Where the line with "This screenshot has height=480, width=480." appears below, start writing out lines exactly, and finish with the line with "Edit the On", which is included; write out nothing else.
==============================
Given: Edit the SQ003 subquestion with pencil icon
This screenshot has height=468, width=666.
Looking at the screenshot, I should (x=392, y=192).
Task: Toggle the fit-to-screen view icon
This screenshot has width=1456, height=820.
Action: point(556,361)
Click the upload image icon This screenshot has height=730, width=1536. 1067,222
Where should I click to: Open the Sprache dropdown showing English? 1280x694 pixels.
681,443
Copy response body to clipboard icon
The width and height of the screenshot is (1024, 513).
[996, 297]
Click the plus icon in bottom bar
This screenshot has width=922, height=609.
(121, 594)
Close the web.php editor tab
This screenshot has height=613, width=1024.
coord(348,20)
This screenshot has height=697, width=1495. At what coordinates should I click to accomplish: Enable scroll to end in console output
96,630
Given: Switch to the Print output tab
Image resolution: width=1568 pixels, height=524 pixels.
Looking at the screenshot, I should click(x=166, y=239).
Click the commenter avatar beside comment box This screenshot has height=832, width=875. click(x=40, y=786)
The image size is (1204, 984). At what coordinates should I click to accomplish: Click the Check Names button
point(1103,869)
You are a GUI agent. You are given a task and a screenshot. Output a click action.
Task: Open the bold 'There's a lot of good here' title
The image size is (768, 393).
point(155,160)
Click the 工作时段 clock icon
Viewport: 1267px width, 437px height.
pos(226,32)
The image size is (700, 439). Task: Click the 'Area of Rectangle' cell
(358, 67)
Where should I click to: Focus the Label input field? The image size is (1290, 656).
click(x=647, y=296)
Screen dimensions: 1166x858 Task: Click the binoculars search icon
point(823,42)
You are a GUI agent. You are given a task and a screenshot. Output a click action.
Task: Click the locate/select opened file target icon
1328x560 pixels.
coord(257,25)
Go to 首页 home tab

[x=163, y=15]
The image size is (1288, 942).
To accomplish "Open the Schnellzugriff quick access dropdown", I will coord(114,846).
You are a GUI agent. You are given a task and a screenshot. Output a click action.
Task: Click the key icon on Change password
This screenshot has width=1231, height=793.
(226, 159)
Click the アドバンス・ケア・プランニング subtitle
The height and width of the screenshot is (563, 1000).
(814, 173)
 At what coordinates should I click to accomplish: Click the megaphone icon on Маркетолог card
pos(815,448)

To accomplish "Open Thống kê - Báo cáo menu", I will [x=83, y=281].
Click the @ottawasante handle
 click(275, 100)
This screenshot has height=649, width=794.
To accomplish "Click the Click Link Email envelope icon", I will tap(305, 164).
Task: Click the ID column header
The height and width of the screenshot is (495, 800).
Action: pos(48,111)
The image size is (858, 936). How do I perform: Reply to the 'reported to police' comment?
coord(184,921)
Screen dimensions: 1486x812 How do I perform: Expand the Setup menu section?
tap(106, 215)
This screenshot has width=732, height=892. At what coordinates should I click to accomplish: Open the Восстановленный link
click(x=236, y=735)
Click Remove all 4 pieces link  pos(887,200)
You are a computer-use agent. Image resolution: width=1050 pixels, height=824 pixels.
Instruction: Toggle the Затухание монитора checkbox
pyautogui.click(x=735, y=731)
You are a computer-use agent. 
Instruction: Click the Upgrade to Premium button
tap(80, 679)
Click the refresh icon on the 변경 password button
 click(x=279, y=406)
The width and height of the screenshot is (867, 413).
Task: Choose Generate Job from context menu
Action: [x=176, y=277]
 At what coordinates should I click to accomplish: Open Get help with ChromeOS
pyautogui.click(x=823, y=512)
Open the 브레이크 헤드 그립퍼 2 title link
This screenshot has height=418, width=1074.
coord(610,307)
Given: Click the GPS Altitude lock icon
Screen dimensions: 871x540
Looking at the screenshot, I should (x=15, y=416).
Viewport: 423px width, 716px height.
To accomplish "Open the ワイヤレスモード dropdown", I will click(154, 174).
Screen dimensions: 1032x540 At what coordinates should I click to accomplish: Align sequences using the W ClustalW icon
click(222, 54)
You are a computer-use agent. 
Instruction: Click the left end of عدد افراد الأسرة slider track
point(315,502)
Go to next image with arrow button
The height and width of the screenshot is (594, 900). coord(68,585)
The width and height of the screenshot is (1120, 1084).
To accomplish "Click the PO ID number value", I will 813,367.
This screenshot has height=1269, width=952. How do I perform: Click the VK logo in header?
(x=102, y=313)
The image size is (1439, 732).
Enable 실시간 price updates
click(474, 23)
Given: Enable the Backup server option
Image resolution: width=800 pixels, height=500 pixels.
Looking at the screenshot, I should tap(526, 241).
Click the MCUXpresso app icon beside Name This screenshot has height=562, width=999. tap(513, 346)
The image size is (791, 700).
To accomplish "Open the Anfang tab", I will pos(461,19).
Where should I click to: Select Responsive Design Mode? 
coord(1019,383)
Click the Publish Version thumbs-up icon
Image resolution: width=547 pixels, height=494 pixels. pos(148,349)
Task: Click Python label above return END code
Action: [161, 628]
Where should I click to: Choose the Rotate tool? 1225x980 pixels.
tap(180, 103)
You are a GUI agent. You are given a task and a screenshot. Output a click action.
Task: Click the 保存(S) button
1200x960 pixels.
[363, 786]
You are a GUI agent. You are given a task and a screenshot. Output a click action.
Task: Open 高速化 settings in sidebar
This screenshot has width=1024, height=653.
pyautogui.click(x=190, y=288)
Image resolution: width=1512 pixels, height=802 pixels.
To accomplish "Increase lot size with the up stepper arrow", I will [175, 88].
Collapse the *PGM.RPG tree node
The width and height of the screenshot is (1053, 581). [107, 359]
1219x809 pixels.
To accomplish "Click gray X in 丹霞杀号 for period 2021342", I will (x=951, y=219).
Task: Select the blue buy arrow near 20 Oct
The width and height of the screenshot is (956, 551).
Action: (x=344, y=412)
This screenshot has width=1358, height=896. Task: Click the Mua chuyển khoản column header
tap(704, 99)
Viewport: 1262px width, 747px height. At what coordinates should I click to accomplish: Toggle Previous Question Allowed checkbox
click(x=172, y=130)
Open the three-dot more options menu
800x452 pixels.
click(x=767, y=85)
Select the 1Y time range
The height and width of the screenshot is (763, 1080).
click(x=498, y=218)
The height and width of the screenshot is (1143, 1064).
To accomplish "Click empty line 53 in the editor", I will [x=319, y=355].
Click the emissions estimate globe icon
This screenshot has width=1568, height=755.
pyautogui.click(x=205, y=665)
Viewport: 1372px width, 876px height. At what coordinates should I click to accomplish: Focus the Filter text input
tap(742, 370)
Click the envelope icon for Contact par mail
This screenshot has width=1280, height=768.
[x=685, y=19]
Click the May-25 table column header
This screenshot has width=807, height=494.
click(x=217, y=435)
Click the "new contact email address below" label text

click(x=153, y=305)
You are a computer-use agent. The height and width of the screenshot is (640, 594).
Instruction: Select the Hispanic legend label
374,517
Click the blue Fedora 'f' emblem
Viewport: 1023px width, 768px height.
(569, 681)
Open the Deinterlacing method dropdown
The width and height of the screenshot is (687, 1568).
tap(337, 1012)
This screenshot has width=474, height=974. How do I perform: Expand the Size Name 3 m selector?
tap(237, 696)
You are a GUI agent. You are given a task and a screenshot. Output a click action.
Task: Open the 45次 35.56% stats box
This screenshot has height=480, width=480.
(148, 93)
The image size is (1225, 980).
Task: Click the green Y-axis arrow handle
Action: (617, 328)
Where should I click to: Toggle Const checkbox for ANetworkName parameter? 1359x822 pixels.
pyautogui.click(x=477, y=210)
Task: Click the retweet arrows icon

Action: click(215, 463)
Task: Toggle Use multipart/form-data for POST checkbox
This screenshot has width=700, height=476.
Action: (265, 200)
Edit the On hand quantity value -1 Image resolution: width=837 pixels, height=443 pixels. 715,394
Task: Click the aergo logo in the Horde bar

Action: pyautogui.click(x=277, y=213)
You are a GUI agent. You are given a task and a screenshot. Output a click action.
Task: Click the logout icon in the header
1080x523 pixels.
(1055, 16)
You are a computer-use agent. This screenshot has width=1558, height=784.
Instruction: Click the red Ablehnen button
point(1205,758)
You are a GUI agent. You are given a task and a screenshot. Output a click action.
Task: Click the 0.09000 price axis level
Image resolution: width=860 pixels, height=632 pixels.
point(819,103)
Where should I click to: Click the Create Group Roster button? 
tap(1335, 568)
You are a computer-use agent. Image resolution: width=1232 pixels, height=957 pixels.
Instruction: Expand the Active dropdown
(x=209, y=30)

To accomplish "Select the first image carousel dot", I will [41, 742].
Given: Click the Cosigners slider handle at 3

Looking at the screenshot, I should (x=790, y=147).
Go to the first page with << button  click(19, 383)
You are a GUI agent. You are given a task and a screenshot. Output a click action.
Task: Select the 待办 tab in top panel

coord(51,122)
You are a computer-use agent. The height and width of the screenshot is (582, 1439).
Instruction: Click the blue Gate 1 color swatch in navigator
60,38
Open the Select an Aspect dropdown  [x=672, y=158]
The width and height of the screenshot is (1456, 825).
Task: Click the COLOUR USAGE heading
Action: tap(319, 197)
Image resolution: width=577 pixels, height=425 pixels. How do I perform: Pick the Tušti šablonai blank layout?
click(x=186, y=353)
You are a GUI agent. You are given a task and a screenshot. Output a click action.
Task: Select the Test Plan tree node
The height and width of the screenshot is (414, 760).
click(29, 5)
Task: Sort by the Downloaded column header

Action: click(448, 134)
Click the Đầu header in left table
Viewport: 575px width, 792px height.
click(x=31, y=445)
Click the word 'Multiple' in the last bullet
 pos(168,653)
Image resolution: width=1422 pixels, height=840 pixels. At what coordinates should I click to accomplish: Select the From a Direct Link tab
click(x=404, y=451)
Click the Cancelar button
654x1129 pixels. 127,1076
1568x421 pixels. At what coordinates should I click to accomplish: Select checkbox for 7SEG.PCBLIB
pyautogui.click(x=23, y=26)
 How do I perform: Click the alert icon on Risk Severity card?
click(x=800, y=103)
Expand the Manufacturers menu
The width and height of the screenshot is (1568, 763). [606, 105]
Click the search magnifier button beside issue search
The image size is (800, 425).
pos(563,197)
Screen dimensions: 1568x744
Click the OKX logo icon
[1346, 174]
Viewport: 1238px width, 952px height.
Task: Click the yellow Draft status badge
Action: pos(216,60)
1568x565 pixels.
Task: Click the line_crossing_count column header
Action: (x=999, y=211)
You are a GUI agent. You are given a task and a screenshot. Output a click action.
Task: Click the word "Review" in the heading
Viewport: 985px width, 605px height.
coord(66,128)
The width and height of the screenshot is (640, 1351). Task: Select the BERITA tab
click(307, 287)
==============================
> [Response]
This screenshot has height=480, width=480.
(148, 93)
The image size is (1225, 980).
Task: Click the green Y-axis arrow handle
Action: (617, 328)
Where should I click to: Toggle Const checkbox for ANetworkName parameter? 1359x822 pixels.
pyautogui.click(x=477, y=210)
Task: Click the retweet arrows icon

Action: click(215, 463)
Task: Toggle Use multipart/form-data for POST checkbox
This screenshot has width=700, height=476.
Action: (265, 200)
Edit the On hand quantity value -1 Image resolution: width=837 pixels, height=443 pixels. 715,394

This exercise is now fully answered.